◆ Work to complete
Only the lines below from the one that holds "Viewport: 202px width, 163px height." through the one that holds "Image resolution: width=1554" should appear in the answer, copied exactly, end lines included and pictures omitted.

━━━━━━━━━━━━━━━━━━━━

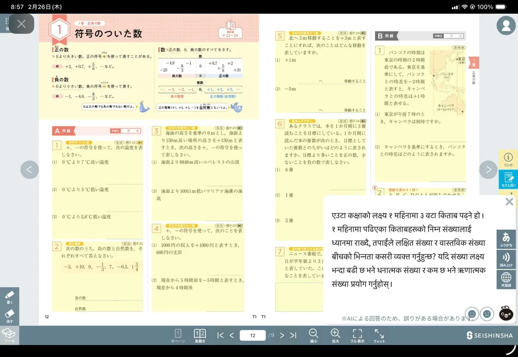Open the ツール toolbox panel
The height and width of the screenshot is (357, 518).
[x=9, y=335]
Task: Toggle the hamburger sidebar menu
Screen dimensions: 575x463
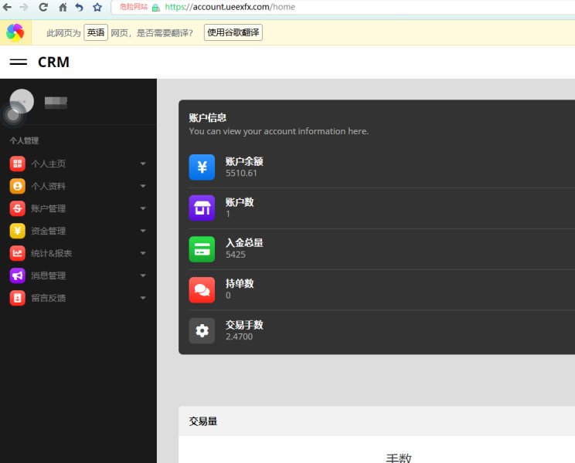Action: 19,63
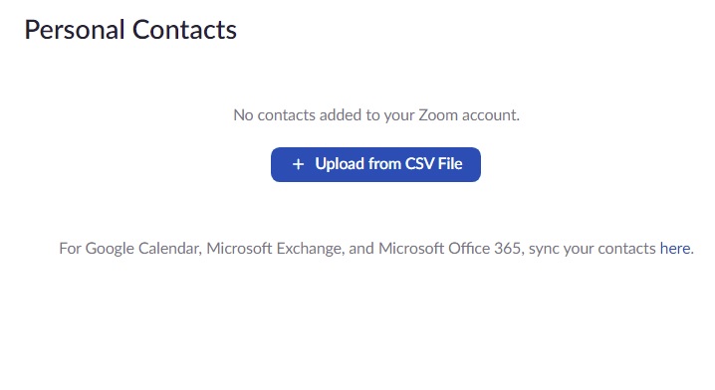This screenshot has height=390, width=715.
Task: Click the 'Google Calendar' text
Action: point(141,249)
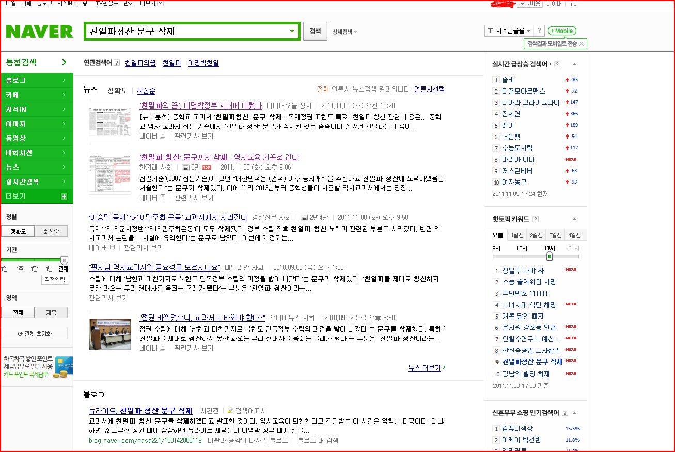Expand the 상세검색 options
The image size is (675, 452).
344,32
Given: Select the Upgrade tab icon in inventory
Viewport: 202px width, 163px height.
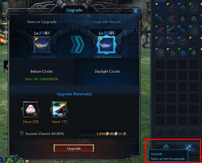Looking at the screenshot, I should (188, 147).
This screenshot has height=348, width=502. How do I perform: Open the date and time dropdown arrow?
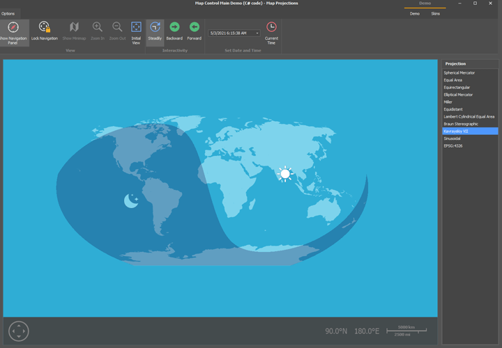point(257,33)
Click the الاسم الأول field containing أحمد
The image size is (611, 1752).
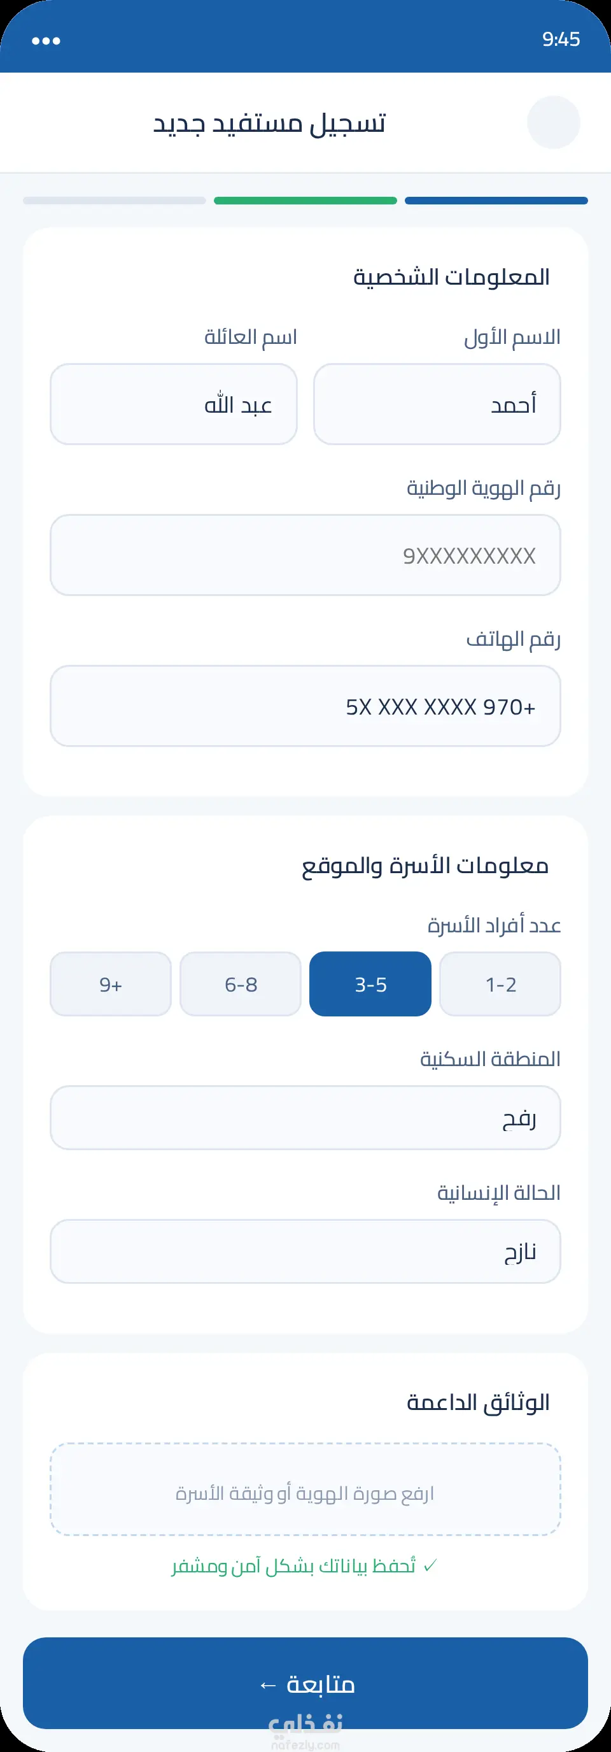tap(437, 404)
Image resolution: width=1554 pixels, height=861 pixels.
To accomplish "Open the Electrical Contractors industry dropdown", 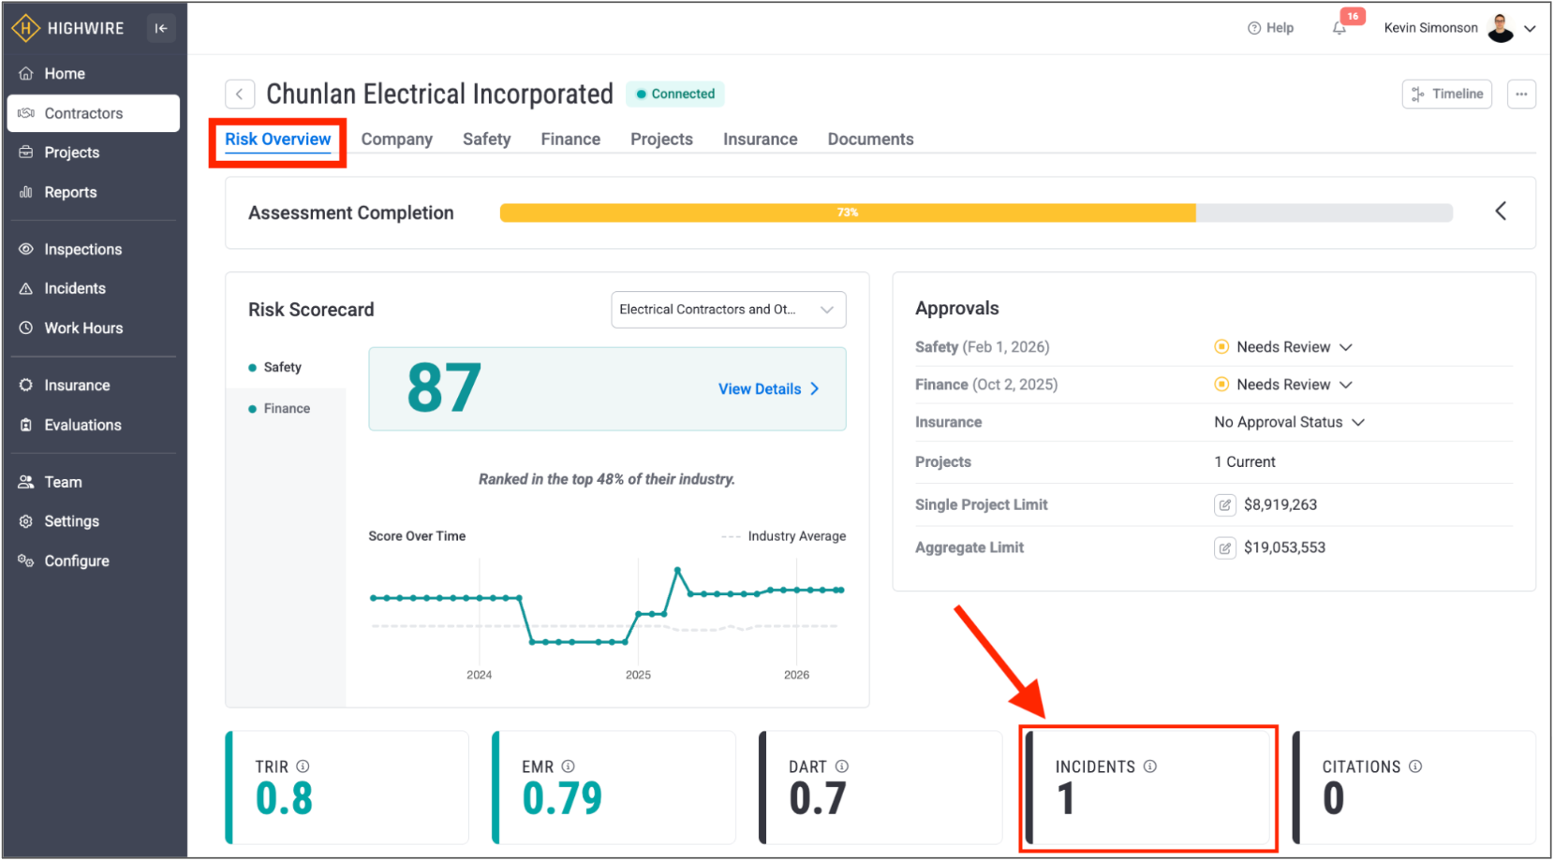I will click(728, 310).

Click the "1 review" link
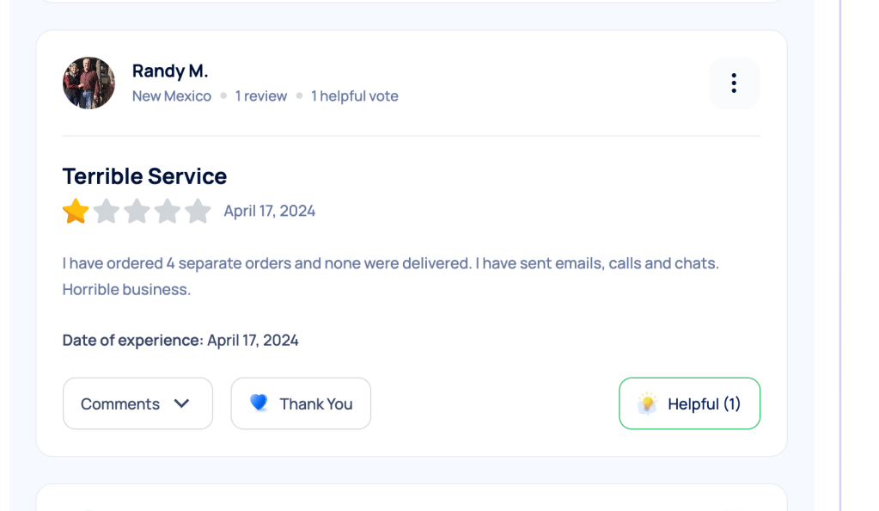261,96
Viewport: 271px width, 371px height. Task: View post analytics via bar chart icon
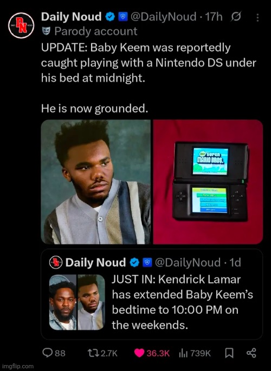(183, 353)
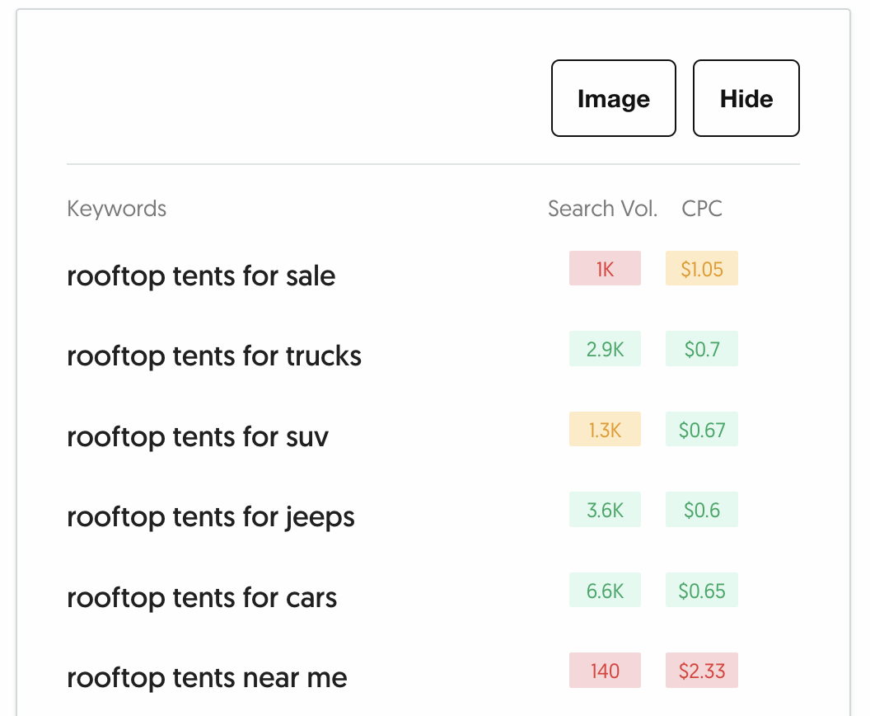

━━━━━━━━━━━━━━━━━━━━

◆ Reply to the exercise
Viewport: 202px width, 163px height.
Looking at the screenshot, I should (188, 147).
This screenshot has height=348, width=502. How do I perform: Open the date and time dropdown arrow?
point(257,33)
Click the الاسم الأول field containing أحمد
The image size is (611, 1752).
tap(437, 404)
Image resolution: width=1554 pixels, height=861 pixels.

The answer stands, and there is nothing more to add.